Hansen et al. (2013) place the remaining budget around 130 GtC in 2013. Due to different assumptions about the possibilities of reducing non-CO2 GHGs and of increasing atmospheric carbon removal, McKibben’s and Hansen et al.’s budgets are similar but yield different results. Hansen et al.’s 130 GtC budget leads to 1˚C warming while McKibben’s 128 GtC leads to an 80% chance of keeping warming below 2˚C. See Hansen et al. 2013, 21.

Carbon Tracker has a higher budget for an 80% chance at 2˚C: 245 GtC (900 GtCO2) between 2013-2049 with an additional 20 GtC (75 GtCO2) between 2050-2100. Carbon Tracker’s estimate assumes high atmospheric aerosol content (and thus more sunlight reflected back to space) and reductions in non-GHG forcings. (See Carbon Tracker & the Grantham Research Institute, “Unburnable Carbon 2013: Wasted capital and stranded assets,” 2013, 11.)

[7] Global emissions for 2015 are estimated to be around 11 GtC—the highest ever. Friedlingstein et al., 711.

[8] The total amount of carbon that would be released if we burned the world’s fossil fuel reserves is 790 GtC (2,900 GtCO2). Note: this is just the amount that would result from burning fossil fuel reserves. The amount that would be emitted if we burned the world’s resources is 2,997 GtC (11,000 GtCO2). See note [9] for the difference between reserves and resources. For reserve and resource estimates, see Christophe McGlade & Paul Ekins, “The geographical distribution of fossil fuels unused when limiting global warming to 2˚C.” Nature, 2015, 517: 187-190, 188.

[9] Reserves refers to the fossil fuels that would be recoverable using current and future technology without consideration of economic conditions. Resources are a subset of reserves, referring to fossil fuels that are economically recoverable only under current economic conditions and with current technology. See McGlade & Ekins, 190.

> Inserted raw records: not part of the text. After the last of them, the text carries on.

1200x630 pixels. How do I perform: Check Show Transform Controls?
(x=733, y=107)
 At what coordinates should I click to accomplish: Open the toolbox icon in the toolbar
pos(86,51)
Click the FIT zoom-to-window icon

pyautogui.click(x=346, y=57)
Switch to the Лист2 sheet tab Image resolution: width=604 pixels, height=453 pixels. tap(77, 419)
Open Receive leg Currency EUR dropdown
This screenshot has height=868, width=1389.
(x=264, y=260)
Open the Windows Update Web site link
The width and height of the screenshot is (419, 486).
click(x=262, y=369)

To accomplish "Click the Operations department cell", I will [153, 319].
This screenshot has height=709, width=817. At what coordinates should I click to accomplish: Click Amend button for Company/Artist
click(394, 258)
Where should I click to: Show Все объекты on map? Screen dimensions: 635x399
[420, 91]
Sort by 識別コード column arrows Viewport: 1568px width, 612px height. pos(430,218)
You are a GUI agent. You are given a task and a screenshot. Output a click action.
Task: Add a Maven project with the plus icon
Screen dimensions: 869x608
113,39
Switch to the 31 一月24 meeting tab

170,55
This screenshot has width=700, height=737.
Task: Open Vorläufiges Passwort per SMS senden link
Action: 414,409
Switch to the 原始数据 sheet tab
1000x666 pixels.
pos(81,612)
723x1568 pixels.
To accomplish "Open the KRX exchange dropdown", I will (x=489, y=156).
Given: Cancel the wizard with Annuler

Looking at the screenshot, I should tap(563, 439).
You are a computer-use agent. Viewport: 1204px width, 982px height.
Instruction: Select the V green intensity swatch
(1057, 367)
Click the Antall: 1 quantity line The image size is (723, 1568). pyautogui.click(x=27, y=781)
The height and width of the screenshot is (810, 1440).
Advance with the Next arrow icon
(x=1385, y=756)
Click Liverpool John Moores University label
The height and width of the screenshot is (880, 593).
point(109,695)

For some accessible summaries of the McGlade & Ekins paper, the study behind these figures, see Carol Linnitt, “Development of Oilsands Incompatible with 2C Global Warming Limit: New Study,” DeSmog Canada, January 7, 2015, http://www.desmog.ca/2015/01/07/development-oilsands-incompatible-2c-global-warming-limit-new-study; and Damian Carrington, “Leave fossil fuels buried to prevent climate change, study urges,” Guardian, January 7, 2015, http://www.theguardian.com/environment/2015/jan/07/much-worlds-fossil-fuel-reserve-must-stay-buried-prevent-climate-change-study-says

The full range for the likelihood of staying under 2˚C in the model used for McGlade and Ekins’ study is 44-68%. See IPCC, Assessing Transformation Pathways in Climate Change 2014: Mitigation of Climate Change. Contribution of Working Group III to the Fifth Assessment Report of the Intergovernmental Panel on Climate. Cambridge University Press: New York, NY, 2014, 431 (Table 6.3).